=== Task requirements ===
Your job is to print, exactly, the lines in the data below from the line with "Task: Enable Move Tile with Art checkbox" through the line with "You are a computer-use agent.", both included, and to omit any picture.

=== Information provided ===
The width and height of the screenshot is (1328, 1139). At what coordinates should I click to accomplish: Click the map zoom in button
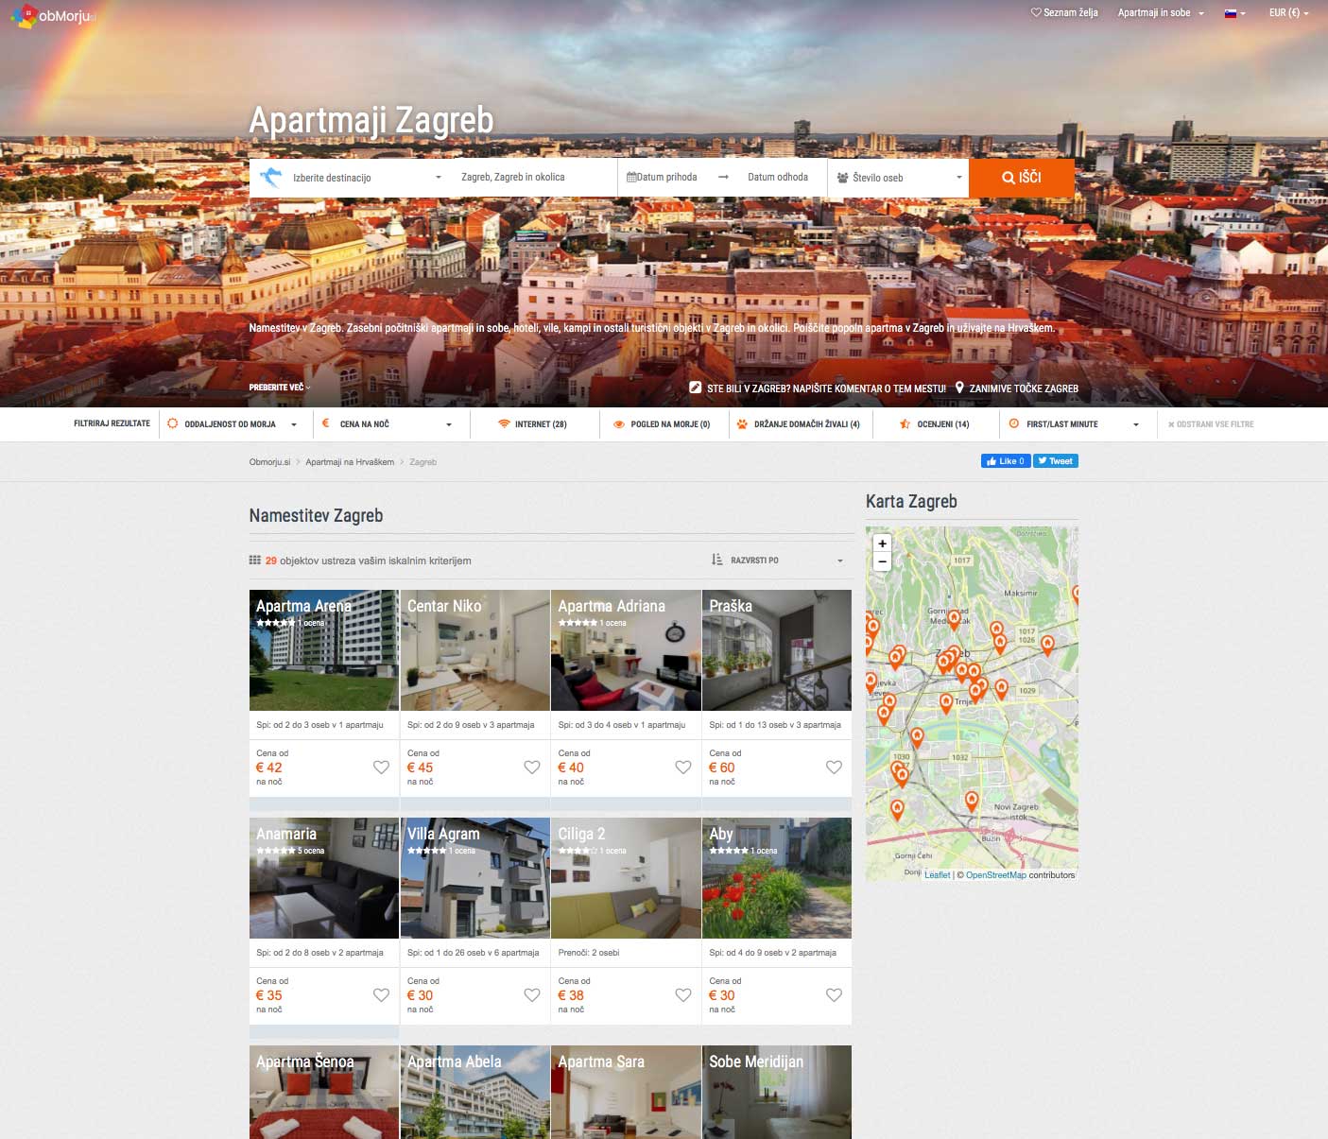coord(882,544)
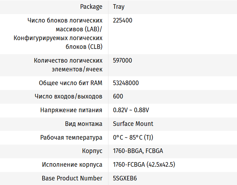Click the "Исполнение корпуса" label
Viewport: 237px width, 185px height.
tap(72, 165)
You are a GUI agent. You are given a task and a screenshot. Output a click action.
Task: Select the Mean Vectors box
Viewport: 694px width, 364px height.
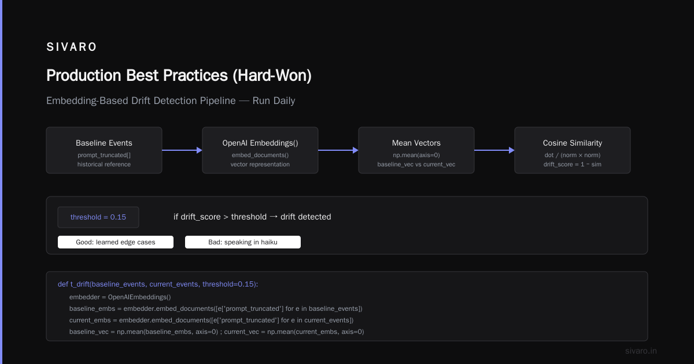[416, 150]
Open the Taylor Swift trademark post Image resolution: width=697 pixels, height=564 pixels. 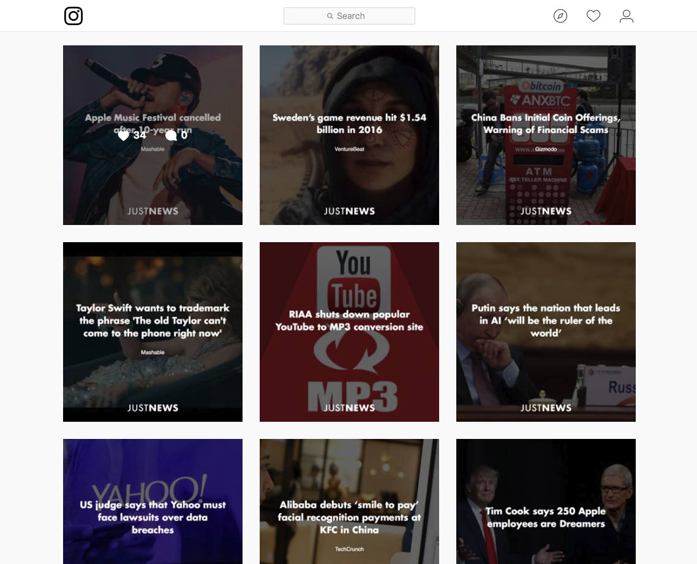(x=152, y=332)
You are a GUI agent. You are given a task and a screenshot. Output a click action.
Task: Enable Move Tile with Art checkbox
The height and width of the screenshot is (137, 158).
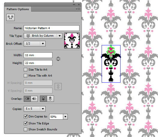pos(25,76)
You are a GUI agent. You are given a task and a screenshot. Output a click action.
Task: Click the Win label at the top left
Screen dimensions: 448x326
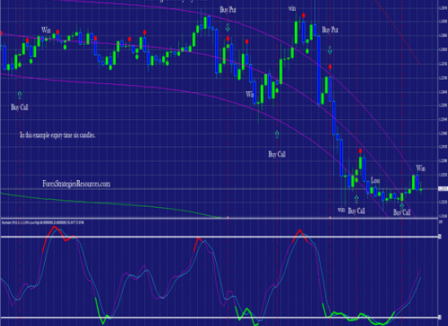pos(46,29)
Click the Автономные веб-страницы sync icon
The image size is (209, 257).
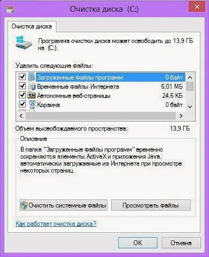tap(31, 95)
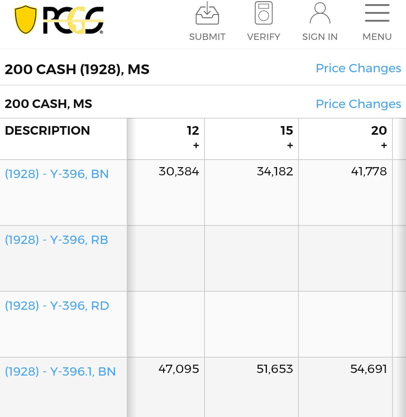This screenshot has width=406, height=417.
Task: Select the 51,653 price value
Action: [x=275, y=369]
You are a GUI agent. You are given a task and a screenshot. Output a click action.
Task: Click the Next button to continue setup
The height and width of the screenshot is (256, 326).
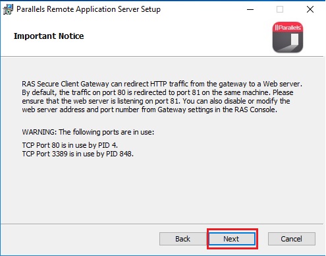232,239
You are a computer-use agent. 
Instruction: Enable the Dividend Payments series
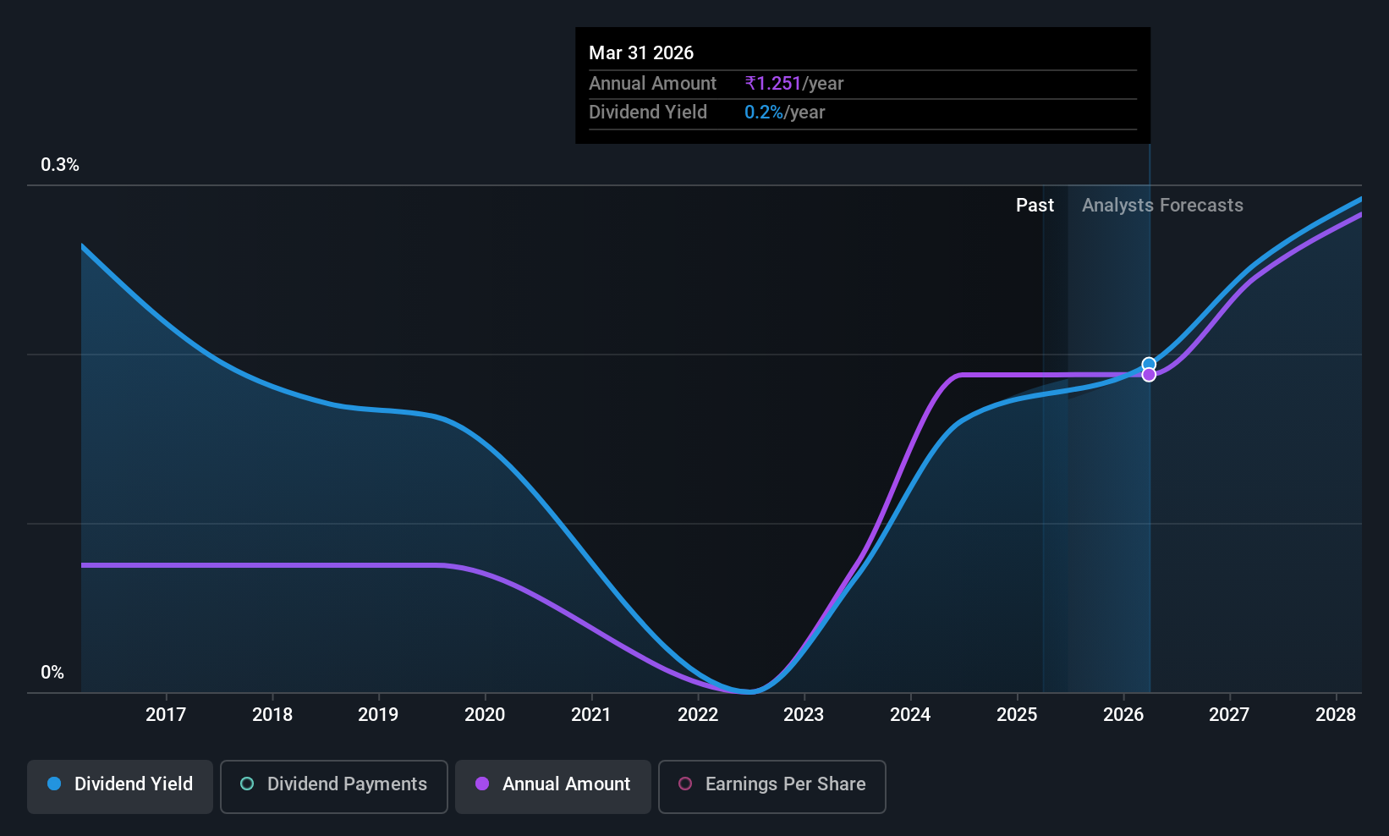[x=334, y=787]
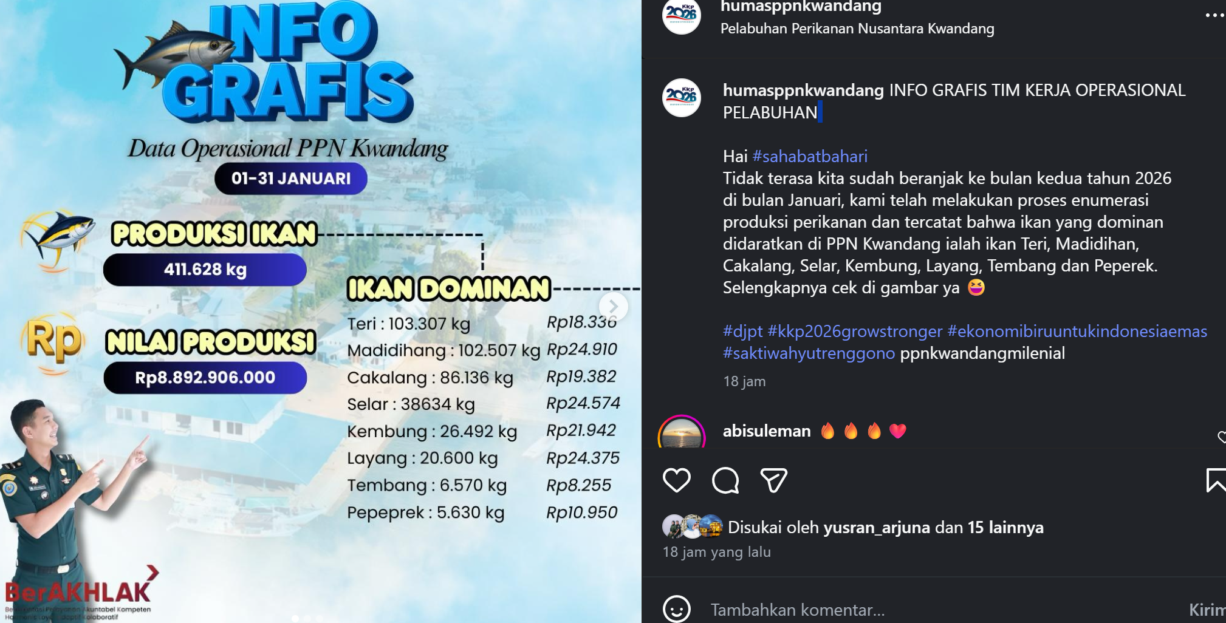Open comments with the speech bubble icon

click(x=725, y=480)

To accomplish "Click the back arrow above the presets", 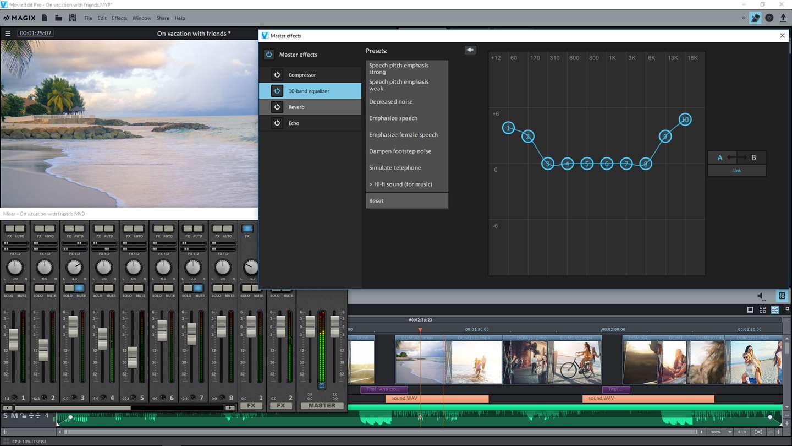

=== Expected output ===
Task: Enable Move Tile with Art checkbox
The height and width of the screenshot is (137, 158).
pos(25,76)
You are a GUI agent. You are given a task and a screenshot. Output a click action.
Task: Click the Win label at the top left
Screen dimensions: 448x326
pos(46,29)
Click the Автономные веб-страницы sync icon
The image size is (209, 257).
tap(31, 95)
This screenshot has width=406, height=417.
Task: Select the 51,653 price value
Action: [x=275, y=369]
You are a GUI agent. You are given a task and a screenshot. Output a click action.
Task: Click the Next button to continue setup
The height and width of the screenshot is (256, 326).
232,239
You are a computer-use agent. 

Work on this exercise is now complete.